5. La turbulence, les techniques, la nature et la vie
• Hydrodynamique et aérodynamique subsonique
Depuis l'écoulement naturel des eaux jusqu'aux ultimes développements de la mécanique des fluides industrielle, la turbulence est omniprésente, Re étant généralement très grand : elle résulte soit du mouvement relatif d'un corps (généralement solide) et du fluide, soit d'un écart de vitesse dans la masse de ce dernier. La répartition des vitesses à proximité des parois est très différente de ce qu'elle serait en situation laminaire, avec des effets pratiques extrêmement importants : pour une vitesse relative donnée, les traînées de frottement et les pertes de charge dans les conduites sont accrues considérablement, et ce d'autant plus que la paroi est plus rugueuse ; par ailleurs, les vitesses étant plus élevées à proximité de la paroi, les décollements de couche limite sont retardés, et donc les traînées de forme diminuées et les portances maximales accrues. Dans la masse du fluide et la partie externe des écoulements de paroi, les gros tourbillons turbulents peuvent se développer assez librement et les zones de turbulence libre absorbent progressivement le milieu extérieur avec une vitesse d'entraînement de l'ordre de 10 à 20 p. 100 de l'écart de vitesse moyenne. Beaucoup plus grande que ν, νt uniformise l'écoulement moyen et dissipe son énergie avec une grande efficacité, souvent mise à profit dans les applications.

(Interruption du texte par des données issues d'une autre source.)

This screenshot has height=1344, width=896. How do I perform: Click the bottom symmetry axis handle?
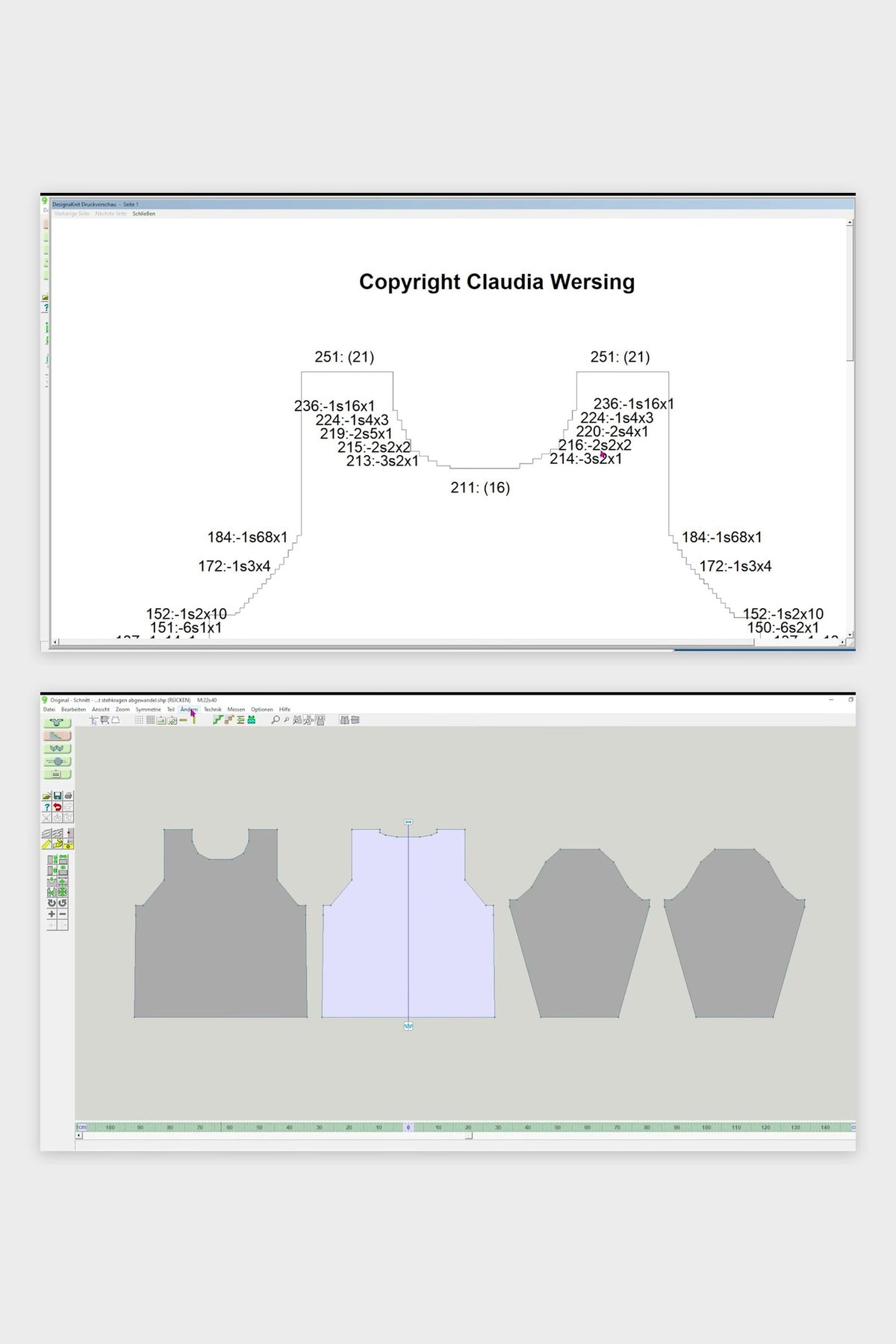point(408,1026)
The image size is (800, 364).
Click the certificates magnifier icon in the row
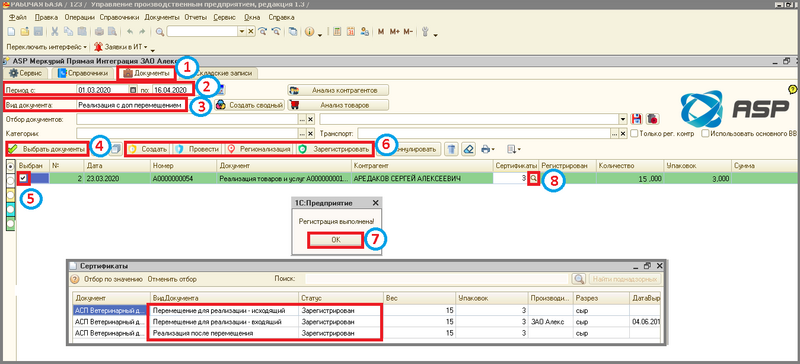click(533, 178)
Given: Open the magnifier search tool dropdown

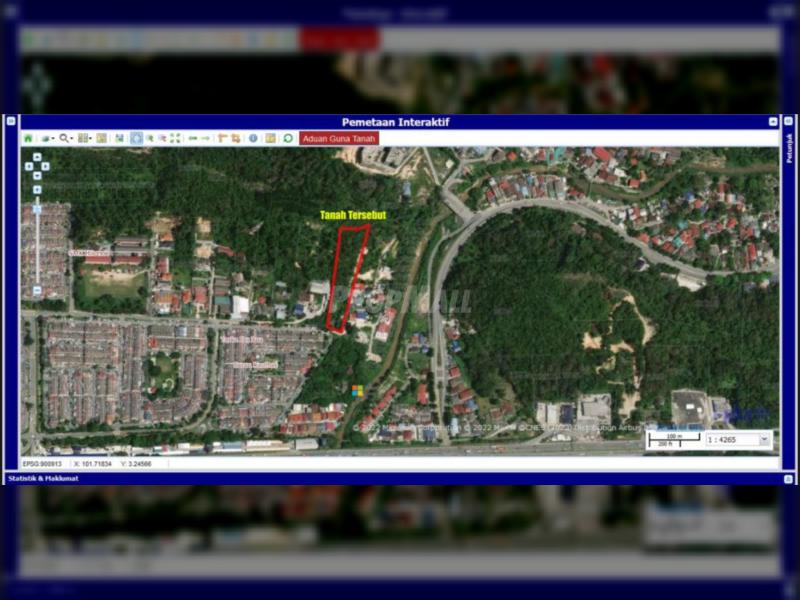Looking at the screenshot, I should coord(66,139).
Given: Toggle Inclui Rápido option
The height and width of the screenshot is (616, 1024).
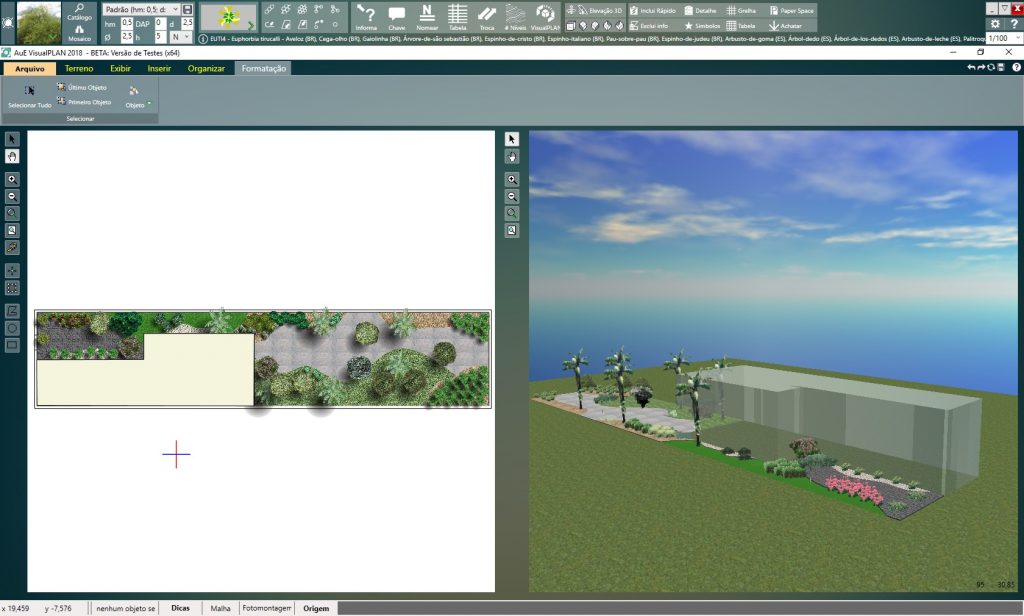Looking at the screenshot, I should 658,8.
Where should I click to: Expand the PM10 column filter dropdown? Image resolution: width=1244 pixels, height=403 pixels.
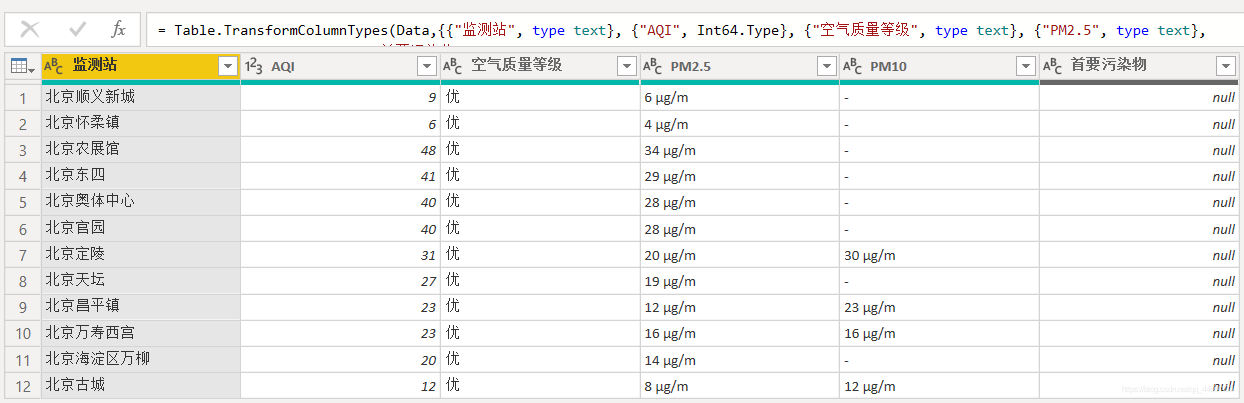click(1026, 66)
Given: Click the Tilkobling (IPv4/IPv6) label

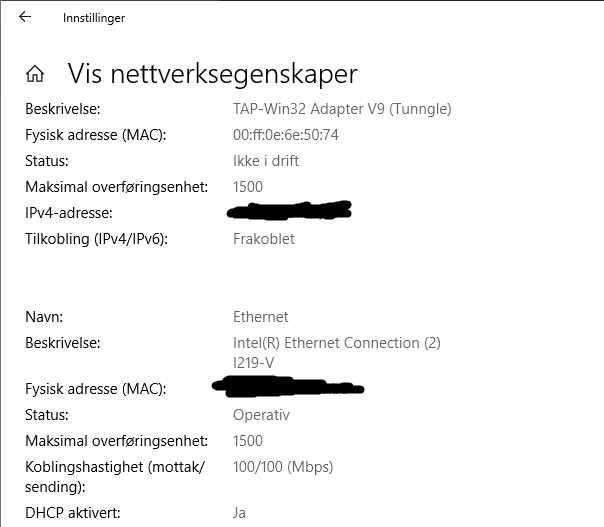Looking at the screenshot, I should [96, 239].
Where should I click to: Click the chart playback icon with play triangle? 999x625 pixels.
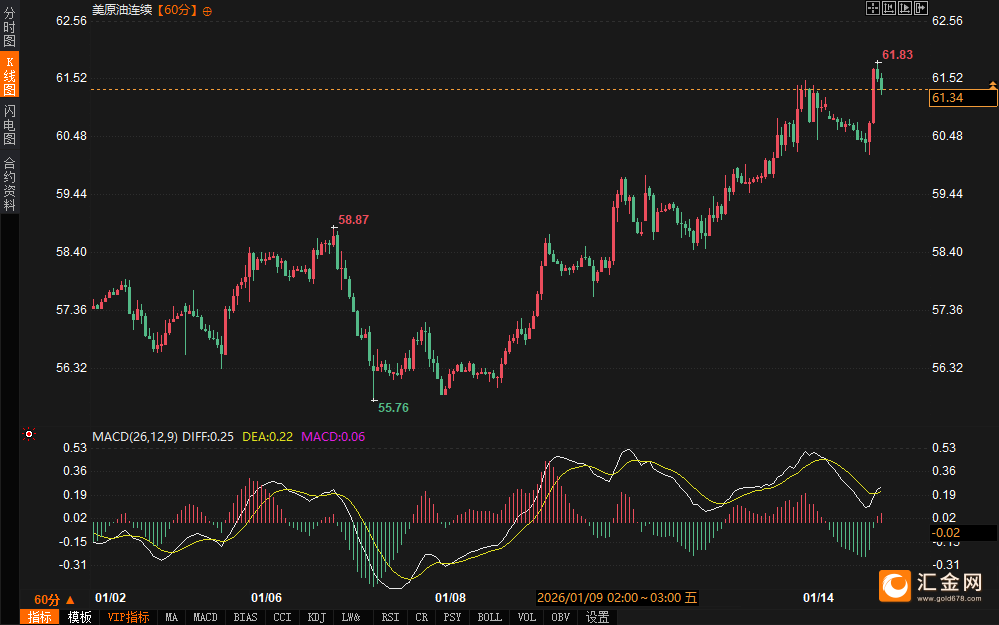click(x=904, y=8)

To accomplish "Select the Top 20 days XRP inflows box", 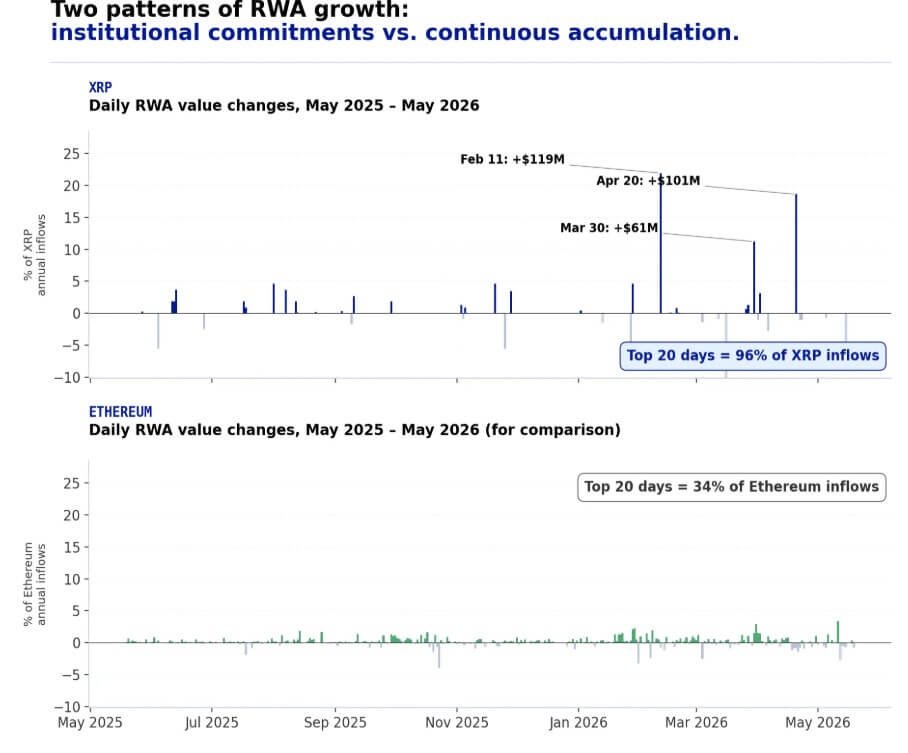I will coord(753,356).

Dans l'exemple de l'aéronautique subsonique, on cherche à limiter l'augmentation de traînée due à la turbulence par des méthodes passives ou actives de maintien de la laminarité (aspiration) ou de manipulation (riblets) de la couche limite turbulente. On s'efforce de réduire le bruit et les vibrations engendrés par les efforts fluctuants, et encore d'éviter des problèmes de mécanique du vol par détection de la turbulence de ciel clair et des cisaillements à basse altitude. Inversement, on utilise la turbulence pour retarder les décollements aux fortes incidences afin d'augmenter la portance maximale et de maintenir l'efficacité des gouvernes. La turbulence est enfin mise à profit dans les propulseurs, pour augmenter les taux de compression et favoriser combustion et refroidissement.